### PROBLEMS TO SOLVE
1. From the article on the national debt commission, extract the passage that begins at the words "The mention of" and ends after "confines of suburbia.", copying it word for word.
2. Extend the article on the national debt commission by writing what comes after its final sentence.

### PROVIDED TEXT
----

The heads of President Barack Obama's national debt commission painted a gloomy picture Sunday as the United States struggles to get its spending under control.
Republican Alan Simpson and Democrat Erskine Bowles told a meeting of the National Governors Association that everything needs to be considered -- including curtailing popular tax breaks, such as the home mortgage deduction, and instituting a financial trigger mechanism for gaining Medicare coverage.
This is the first of what will prove to be several trial balloons designed to alert the American people to the unavoidable decline in their standard of living that they should expect. Americans have postponed this decline for two decades by whittling away national strengths inherited from our ancestors. The dollar's status as the world's reserve currency allowed us to borrow from foreigners on the premise that we can print our own payments in an emergency. That status won't last once China's central bank or one of the Middle Eastern SWFs sends our Treasury department a foreclosure notice.
The mention of the home mortgage tax deduction ought to raise eyebrows among lowbrow Americans but it probably won't. Americans have come to view home ownership as both a financial entitlement and right of passage into adulthood. Those of us born a century too late to settle the frontier as pioneers could have our own little suburban homestead, mortgaged to the hilt, as a memento of America's westward progress. Millions of Americans have incorporated that tax deduction into their household budgets for years as a lifestyle subsidy on the advice of their tax preparers. Taking it away will do much more than pull the rug out from under consumer spending (remember, that's 70% of GDP). It will cut a psychic swath through a bourgeoisie that aspired to own a little piece of the frontier in the safe, predictable confines of suburbia.

----

### EXTRACTED ENTRIES
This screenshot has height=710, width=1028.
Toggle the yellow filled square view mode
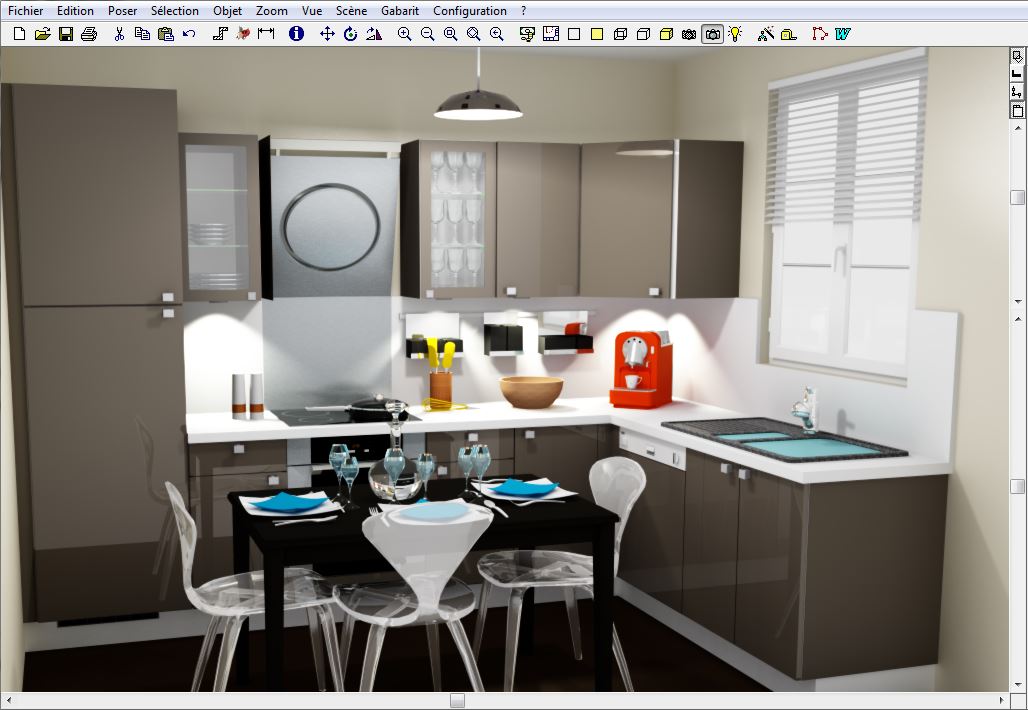[597, 34]
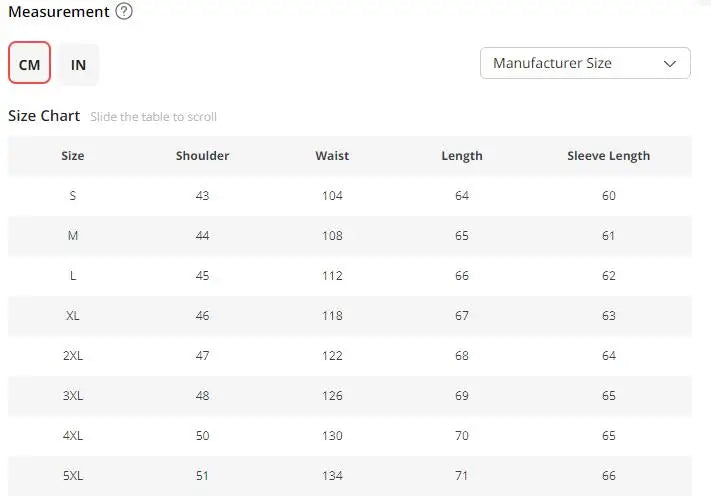711x496 pixels.
Task: Click the Measurement help question mark icon
Action: pyautogui.click(x=124, y=12)
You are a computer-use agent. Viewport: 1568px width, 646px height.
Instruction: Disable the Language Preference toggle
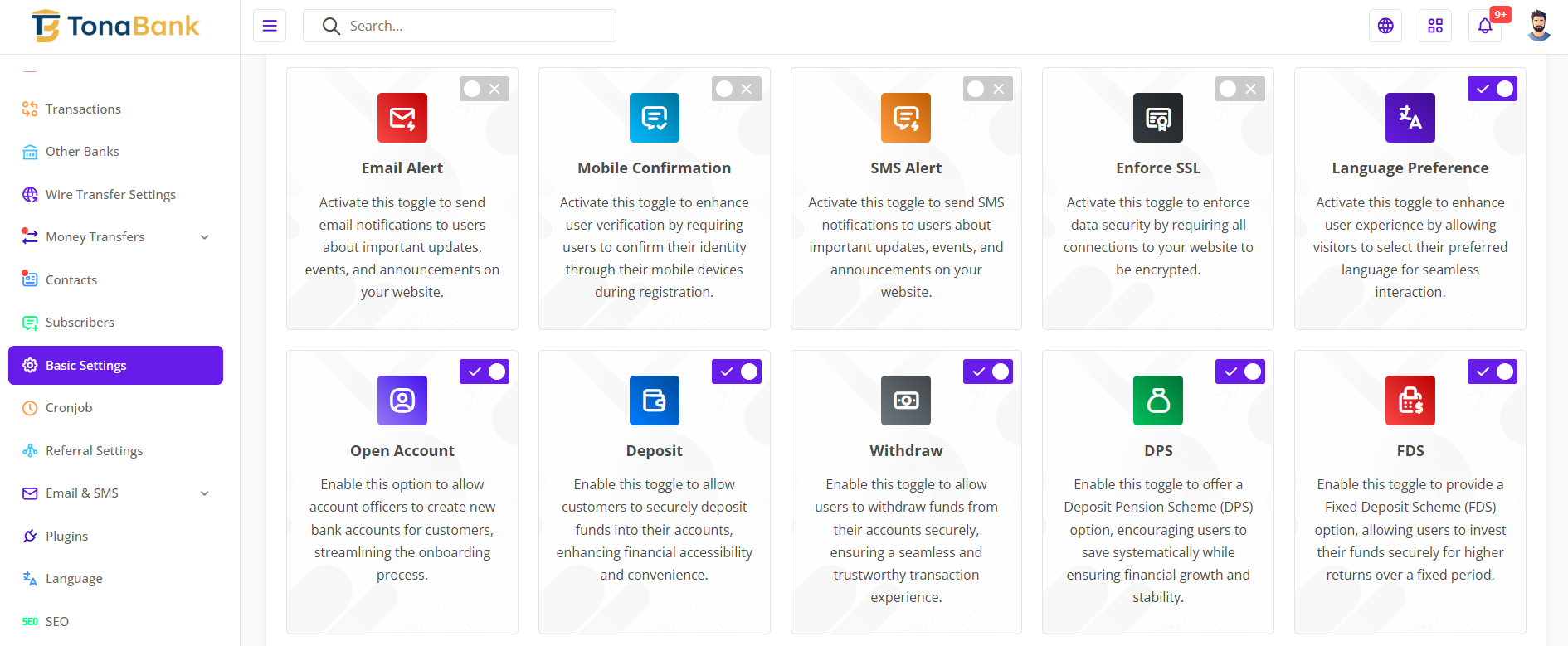click(x=1492, y=89)
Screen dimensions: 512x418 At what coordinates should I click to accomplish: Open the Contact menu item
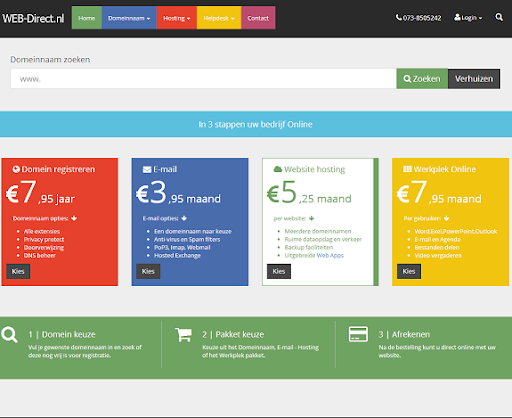258,18
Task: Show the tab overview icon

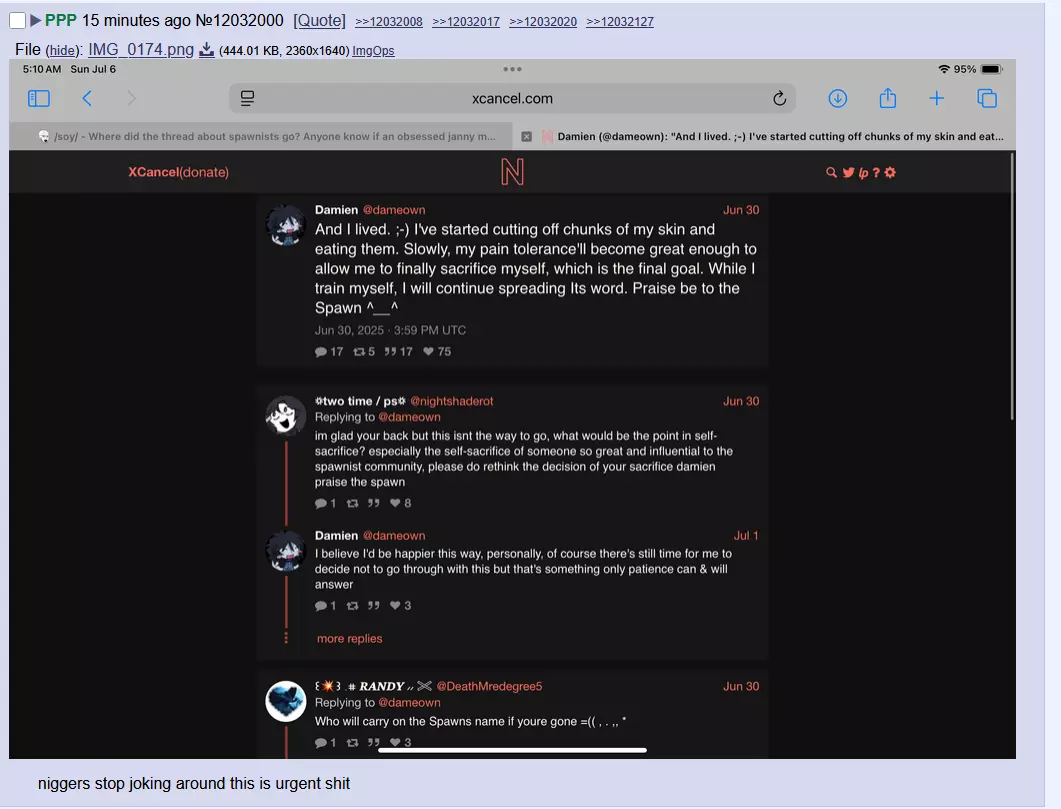Action: [987, 99]
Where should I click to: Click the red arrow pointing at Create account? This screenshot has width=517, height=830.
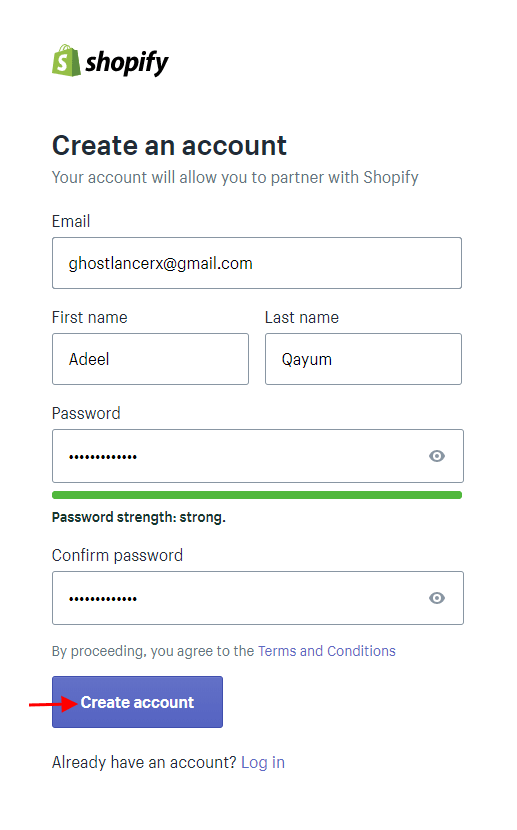click(53, 703)
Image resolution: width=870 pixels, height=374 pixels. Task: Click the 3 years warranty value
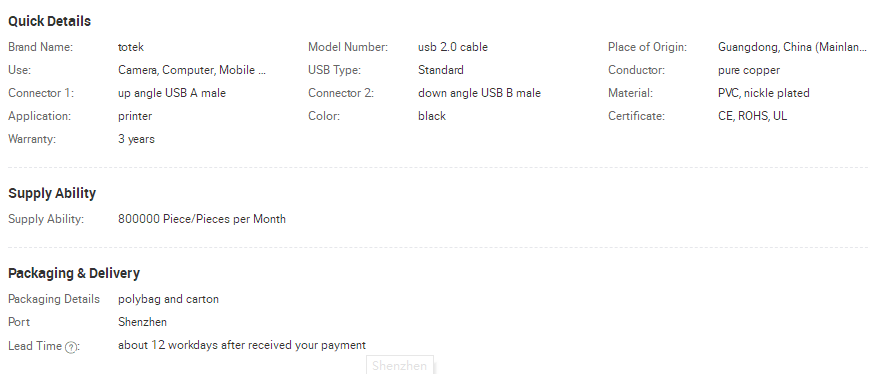136,139
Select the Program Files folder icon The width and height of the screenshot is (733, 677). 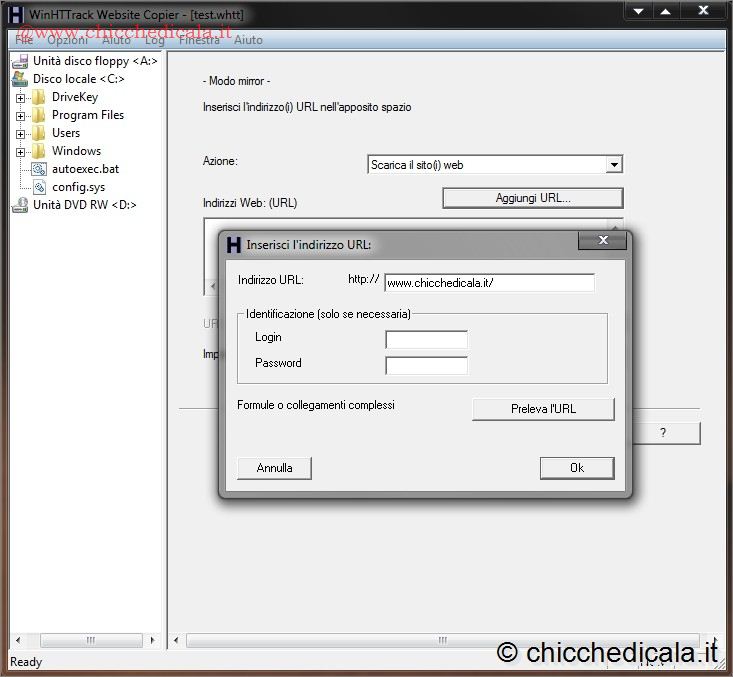pos(39,115)
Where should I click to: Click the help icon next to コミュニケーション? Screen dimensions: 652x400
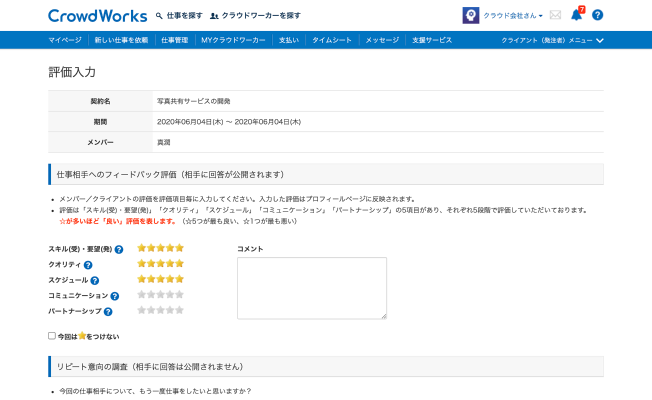(x=114, y=296)
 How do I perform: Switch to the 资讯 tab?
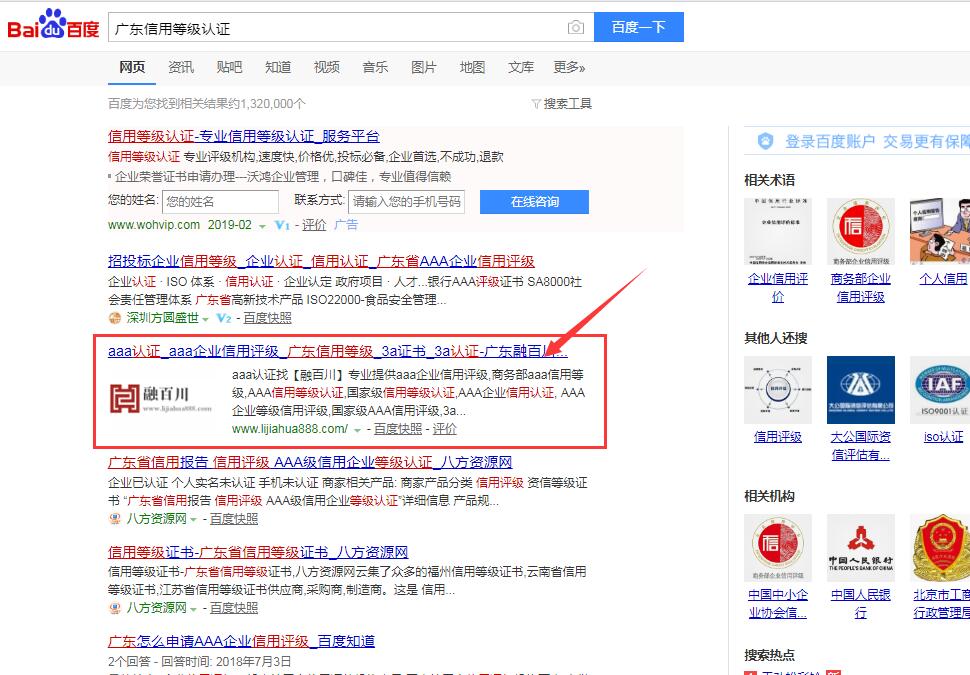coord(181,67)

----

### ANSWERS TO EACH TASK
1.
The mention of the home mortgage tax deduction ought to raise eyebrows among lowbrow Americans but it probably won't. Americans have come to view home ownership as both a financial entitlement and right of passage into adulthood. Those of us born a century too late to settle the frontier as pioneers could have our own little suburban homestead, mortgaged to the hilt, as a memento of America's westward progress. Millions of Americans have incorporated that tax deduction into their household budgets for years as a lifestyle subsidy on the advice of their tax preparers. Taking it away will do much more than pull the rug out from under consumer spending (remember, that's 70% of GDP). It will cut a psychic swath through a bourgeoisie that aspired to own a little piece of the frontier in the safe, predictable confines of suburbia.

2.
The mere suggestion that entitlements like Medicare should be means-tested will provoke further howls form the aging Boomers in what used to be the middle class. Sixty-somethings might somehow escape the means tests since they're now the largest and most active voting constituency, so Gen X (that's me!!) will get stuck with at least part of the tab. My contemporaries can forget about upward mobility or discretionary spending. We will pay for the excesses of our parents.
The commission's work is far from done. There will be more trial balloons, more leaks, and a final report that most Americans will blithely ignore. I'll read it because I'd like to know how far I'll have to dial back my own spending (which isn't much BTW since I value frugality) so Uncle Sam can pay his creditors. I personally endorse eliminating the mortgage tax deduction and all entitlements like Medicare and Social Security. That puts me at odds with most Americans for now, but they'll all eventually have to come around anyway. Americans need to wake the hell up about the bill coming due, but most of them are sound asleep.
Full disclosure: Anthony J. Alfidi had to drink a rum and soda cocktail to write this post.